(DATA FOR THE TASK):
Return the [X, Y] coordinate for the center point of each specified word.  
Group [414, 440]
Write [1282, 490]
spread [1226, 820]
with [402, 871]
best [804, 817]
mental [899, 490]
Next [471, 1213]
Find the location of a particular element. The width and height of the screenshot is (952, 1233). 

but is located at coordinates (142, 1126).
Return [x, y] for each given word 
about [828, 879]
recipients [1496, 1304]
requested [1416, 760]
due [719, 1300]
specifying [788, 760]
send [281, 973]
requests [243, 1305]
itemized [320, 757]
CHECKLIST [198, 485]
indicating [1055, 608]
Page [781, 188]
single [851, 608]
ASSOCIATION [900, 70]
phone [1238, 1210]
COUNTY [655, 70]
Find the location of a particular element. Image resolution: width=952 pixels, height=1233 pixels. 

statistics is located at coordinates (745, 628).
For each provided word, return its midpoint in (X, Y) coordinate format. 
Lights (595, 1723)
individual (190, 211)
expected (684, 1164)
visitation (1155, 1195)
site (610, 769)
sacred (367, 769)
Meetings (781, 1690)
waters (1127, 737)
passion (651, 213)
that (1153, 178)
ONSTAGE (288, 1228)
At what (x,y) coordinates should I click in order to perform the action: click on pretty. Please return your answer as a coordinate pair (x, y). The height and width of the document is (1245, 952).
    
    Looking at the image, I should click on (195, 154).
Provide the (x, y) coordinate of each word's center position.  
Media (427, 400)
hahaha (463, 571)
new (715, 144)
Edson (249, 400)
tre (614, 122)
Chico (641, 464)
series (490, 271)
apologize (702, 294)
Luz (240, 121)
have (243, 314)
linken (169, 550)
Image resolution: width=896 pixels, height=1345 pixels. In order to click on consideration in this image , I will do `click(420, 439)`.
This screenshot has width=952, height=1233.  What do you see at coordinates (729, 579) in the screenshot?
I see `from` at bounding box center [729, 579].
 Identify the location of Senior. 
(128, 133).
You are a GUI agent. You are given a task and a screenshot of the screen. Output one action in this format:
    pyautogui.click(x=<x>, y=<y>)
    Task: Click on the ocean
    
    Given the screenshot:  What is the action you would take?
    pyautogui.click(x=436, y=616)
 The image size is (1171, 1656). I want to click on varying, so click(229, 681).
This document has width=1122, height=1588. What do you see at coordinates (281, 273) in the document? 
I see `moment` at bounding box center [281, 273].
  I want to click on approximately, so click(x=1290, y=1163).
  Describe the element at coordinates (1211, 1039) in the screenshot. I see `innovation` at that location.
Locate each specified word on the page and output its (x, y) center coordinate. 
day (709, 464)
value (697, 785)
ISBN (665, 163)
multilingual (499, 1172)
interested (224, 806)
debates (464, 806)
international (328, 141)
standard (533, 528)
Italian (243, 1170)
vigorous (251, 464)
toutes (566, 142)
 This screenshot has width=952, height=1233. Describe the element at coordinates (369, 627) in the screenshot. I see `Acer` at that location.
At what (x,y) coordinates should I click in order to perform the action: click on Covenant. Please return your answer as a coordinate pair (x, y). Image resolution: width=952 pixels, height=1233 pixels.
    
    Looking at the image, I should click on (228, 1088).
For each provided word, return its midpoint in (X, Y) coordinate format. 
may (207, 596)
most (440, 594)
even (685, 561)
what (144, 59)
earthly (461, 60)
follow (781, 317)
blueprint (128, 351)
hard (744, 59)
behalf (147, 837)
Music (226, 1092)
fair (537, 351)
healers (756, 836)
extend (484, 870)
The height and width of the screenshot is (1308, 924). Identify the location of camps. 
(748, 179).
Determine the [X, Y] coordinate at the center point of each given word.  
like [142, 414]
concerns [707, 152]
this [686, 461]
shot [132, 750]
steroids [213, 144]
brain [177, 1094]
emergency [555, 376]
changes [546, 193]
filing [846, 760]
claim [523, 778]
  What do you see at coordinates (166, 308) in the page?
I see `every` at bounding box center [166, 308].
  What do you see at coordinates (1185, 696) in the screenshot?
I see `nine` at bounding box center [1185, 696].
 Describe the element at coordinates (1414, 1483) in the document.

(TASK TO COMPLETE): Update the lines from the one containing "debates (464, 806)" down to the end of the records, changing "midpoint" to "center point" and leaving everything else unchanged. Return only those lines.

(FINAL ANSWER):
debates (464, 806)
international (328, 141)
standard (533, 528)
Italian (243, 1170)
vigorous (251, 464)
toutes (566, 142)
 This screenshot has width=952, height=1233. Describe the element at coordinates (369, 627) in the screenshot. I see `Acer` at that location.
At what (x,y) coordinates should I click in order to perform the action: click on Covenant. Please return your answer as a coordinate pair (x, y). Image resolution: width=952 pixels, height=1233 pixels.
    
    Looking at the image, I should click on (228, 1088).
For each provided word, return its center point in (X, Y) coordinate format. 
may (207, 596)
most (440, 594)
even (685, 561)
what (144, 59)
earthly (461, 60)
follow (781, 317)
blueprint (128, 351)
hard (744, 59)
behalf (147, 837)
Music (226, 1092)
fair (537, 351)
healers (756, 836)
extend (484, 870)
The height and width of the screenshot is (1308, 924). Identify the location of camps. 
(748, 179).
Determine the [X, Y] coordinate at the center point of each given word.  
like [142, 414]
concerns [707, 152]
this [686, 461]
shot [132, 750]
steroids [213, 144]
brain [177, 1094]
emergency [555, 376]
changes [546, 193]
filing [846, 760]
claim [523, 778]
  What do you see at coordinates (166, 308) in the page?
I see `every` at bounding box center [166, 308].
  What do you see at coordinates (1185, 696) in the screenshot?
I see `nine` at bounding box center [1185, 696].
 Describe the element at coordinates (1414, 1483) in the document.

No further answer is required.